● PROVIDED RECORDS

== == ==

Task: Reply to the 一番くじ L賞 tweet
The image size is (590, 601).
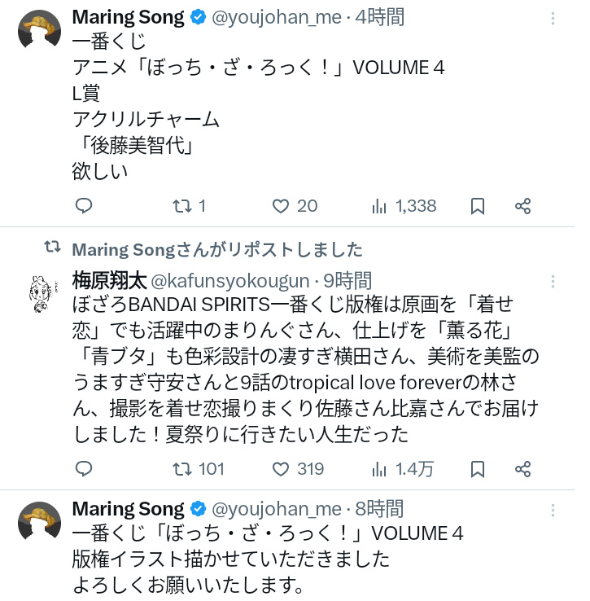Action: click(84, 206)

== == ==

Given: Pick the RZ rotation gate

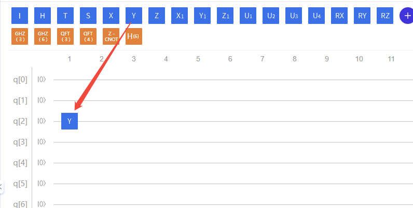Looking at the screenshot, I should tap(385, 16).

== == ==

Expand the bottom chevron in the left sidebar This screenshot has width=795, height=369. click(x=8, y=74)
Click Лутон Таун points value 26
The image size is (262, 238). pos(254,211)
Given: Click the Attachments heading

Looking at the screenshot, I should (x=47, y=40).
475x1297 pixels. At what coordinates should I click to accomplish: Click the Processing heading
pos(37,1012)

== == ==

● WORK INSTRUCTIONS
Convert the data from the line containing "Given: Click the Attachments heading" up to and including the line containing "pos(37,1012)" into a Markdown table with the columns Row and Text. Leave out any blank lines.

● OUTPUT FOR THIS EXERCISE
| Row | Text |
|---|---|
| 1 | Given: Click the Attachments heading |
| 2 | Looking at the screenshot, I should (x=47, y=40). |
| 3 | 475x1297 pixels. At what coordinates should I click to accomplish: Click the Processing heading |
| 4 | pos(37,1012) |